The Elements of Musical Perception.

(HeadWize Technical Series Paper)


Although an understanding of acoustics and psychoacoustics is not mandatory for enjoying headphones, it is useful knowledge especially when evaluating headphone sound quality or headphone acoustic simulators. Headphones do not sound the same as loudspeakers, and judging headphones based on a loudspeaker reference will more often result in disappointment. Also, the headphone accessories market now offers several spatial processor products, which operate on different acoustic principles. It is likely that listeners will have different preferences when deciding to purchase these types of signal processors. An understanding of acoustics and psychoacoustics can make the selection process less frustrating by grounding the listener’s expectations in scientific fact.

This article is meant as an introduction – just a few simple mathematical formulas – and includes real-world examples of the operation of acoustic principles that are relevant to audiophiles. The section on spatial hearing is deliberately compact to avoid duplicating the discussions in other articles on the HeadWize site. For more information about 3D hearing, see A 3D Audio Primer and The Psychoacoustics of Headphone Listening. For more information about headphone technologies and headphone accessories, see A Quick Guide To Headphones and A Quick Guide To Headphone Accessories. For more information about evaluating headphones, see Judging Headphones For Accuracy.


Simple Harmonic Motion


Sound waves are longitudinal waves (as opposed to transverse waves such as light waves) in that they oscillate in the same direction as their propagation. They move through the air as a series of compressions and expansions (also called rarefactions) of air molecules. The air molecules only vibrate up and down but do not move with the wave. A pulse traveling along a stretched out Slinky toy is an example of a longitudinal wave. Longitudinal waves can be represented using the familiar notation for transverse waves. Both longitudinal or transverse waves follow basic wave principles.


A simple wave is characterized by amplitude (its displacement from the center) and frequency (measured in Hertz, the number of oscillations per second). A simple sine wave completes one full oscillation in period T (secs) = 1/frequency (Hz) and travels 360 degrees. A simple sine wave is also called a pure tone.

Huygen’s Principle


Diffraction effects play an important role in acoustics, and are best understood when sound waves are viewed as Huygen wavelets. A freestanding sound source transmits sound in all directions so that the wavefront is actually a sphere. The physicist Christian Huygen saw all waves as being made up of an infinite number of tiny circular (in 2D) or spherical (in 3D) waves. Then, a complete wave pattern was merely the sum of these wavelets.



A consequence of Huygen’s Principle is that waves can bend around edges. If a wave hits a wall with an opening, a Huygen wavelet comes out the other side. Sound waves bend more than light waves (so one can hear but not see around corners), and low frequencies bend more than high frequencies (so diffracted sounds have a “muffled” quality). For example, loudspeaker drivers are mounted in a closed box (or one with a specially tuned vent) to prevent the out-of-phase rear waves from diffracting to the front and canceling out the main output of the speaker. Tweeters may have an “anti-diffraction” ring so that the dispersion of high frequencies is not affected by edges and seams on the speaker box.

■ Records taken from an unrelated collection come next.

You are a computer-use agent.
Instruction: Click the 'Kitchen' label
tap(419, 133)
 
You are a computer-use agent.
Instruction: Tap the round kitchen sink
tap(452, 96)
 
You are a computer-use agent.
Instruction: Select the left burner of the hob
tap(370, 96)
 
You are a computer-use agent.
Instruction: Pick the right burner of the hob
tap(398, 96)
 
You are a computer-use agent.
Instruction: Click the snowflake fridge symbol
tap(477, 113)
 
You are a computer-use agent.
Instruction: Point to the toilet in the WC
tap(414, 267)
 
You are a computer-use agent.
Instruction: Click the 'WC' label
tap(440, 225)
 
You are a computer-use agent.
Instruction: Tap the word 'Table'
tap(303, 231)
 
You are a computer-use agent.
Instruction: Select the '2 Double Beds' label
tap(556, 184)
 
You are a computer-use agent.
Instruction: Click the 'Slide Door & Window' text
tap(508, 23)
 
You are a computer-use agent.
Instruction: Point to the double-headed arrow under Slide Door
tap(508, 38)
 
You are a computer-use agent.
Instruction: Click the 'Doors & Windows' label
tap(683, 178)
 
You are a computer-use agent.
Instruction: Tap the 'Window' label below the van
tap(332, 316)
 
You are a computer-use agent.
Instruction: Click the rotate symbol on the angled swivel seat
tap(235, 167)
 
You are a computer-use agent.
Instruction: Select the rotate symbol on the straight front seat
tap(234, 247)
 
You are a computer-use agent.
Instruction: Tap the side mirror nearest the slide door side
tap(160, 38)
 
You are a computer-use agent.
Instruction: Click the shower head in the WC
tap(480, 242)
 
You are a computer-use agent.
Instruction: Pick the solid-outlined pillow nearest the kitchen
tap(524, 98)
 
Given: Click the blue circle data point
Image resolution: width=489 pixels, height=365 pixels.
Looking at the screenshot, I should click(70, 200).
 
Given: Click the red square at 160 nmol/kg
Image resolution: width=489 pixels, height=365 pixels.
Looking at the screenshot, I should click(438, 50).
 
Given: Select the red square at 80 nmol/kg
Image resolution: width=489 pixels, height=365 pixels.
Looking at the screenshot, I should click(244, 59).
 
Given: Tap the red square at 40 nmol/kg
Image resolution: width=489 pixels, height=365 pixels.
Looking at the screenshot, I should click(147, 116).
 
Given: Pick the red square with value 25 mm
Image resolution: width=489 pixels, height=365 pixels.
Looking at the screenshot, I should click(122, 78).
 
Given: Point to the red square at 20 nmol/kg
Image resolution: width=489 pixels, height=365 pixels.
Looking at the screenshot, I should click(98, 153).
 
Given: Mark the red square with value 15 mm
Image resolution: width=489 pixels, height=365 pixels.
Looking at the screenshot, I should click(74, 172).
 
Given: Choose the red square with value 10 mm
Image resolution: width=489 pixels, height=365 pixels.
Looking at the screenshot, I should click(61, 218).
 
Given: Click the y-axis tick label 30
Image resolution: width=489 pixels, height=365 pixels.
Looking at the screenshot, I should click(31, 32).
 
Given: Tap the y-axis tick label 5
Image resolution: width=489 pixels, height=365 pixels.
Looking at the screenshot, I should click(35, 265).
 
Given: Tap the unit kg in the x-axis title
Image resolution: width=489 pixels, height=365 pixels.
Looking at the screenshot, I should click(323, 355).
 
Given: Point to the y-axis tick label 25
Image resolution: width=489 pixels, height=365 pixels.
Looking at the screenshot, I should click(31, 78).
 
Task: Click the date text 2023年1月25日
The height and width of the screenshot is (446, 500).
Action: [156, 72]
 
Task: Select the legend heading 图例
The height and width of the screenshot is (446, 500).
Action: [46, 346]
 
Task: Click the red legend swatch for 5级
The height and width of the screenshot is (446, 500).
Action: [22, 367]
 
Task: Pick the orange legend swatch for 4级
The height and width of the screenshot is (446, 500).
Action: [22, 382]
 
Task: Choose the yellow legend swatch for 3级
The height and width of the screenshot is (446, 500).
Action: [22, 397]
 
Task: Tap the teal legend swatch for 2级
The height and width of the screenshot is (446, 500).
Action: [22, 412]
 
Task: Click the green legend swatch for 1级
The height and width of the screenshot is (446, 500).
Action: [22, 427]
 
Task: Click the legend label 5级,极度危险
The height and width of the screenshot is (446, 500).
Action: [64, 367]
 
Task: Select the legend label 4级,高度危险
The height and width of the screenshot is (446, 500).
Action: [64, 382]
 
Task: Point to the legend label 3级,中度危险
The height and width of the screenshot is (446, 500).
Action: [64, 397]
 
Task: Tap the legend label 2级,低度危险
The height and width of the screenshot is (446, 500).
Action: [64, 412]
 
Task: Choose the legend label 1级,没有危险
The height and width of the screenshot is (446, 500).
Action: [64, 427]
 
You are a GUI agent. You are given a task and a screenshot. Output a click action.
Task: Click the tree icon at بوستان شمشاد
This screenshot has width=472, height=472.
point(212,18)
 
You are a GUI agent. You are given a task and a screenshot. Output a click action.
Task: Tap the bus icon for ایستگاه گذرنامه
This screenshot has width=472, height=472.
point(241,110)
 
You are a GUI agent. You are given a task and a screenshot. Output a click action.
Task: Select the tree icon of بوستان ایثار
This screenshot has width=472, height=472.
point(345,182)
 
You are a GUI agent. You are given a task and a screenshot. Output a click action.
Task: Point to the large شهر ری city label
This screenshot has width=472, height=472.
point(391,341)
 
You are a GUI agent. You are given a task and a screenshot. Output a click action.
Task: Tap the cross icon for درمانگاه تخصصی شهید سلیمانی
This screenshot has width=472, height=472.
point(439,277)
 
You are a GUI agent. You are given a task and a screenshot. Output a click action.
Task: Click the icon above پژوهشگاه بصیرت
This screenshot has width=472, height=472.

When a sound wave hits a surface at an angle (the incidence angle), it bounces off that surface at the same angle (the reflection angle). Reverberation is a result of waves reflecting off walls and objects in an acoustic space and is one of the spatial cues used by the human brain for 3D hearing. When the surface is uneven, reflection analysis deconstructs it into a series of smaller flat surfaces, which are later summed. The diagram above is a simplification of reflection analysis using Huygen wavelets.

Inverse Square Law and Absorption

Sound waves radiate outward in a spherical shape. The further a listener is from the sound source, the weaker the loudness of the sound. The area of a sphere is calculated as A = 4pr2, where r is the radius of the sphere. The intensity of a sound wave decreases in proportion to the inverse square of the distance from the source.

The intensity of sound is also affected by the absorption characteristics of the air and of reflective materials. The degree of absorption is called the absorption coefficient. Some materials have similar absorption across all audio frequencies, but others are better at absorbing a particular band of frequencies. For example, frequencies below 1 kHz will travel much farther in air than those above 1 kHz. Thus, when the sound source is at a distance, a listener will hear a muffled quality to the sound because of the inverse square law and the absorption of high frequencies. Since headphones are worn so close to the eardrums, headphone sound will have more high frequency components than sound from loudspeakers.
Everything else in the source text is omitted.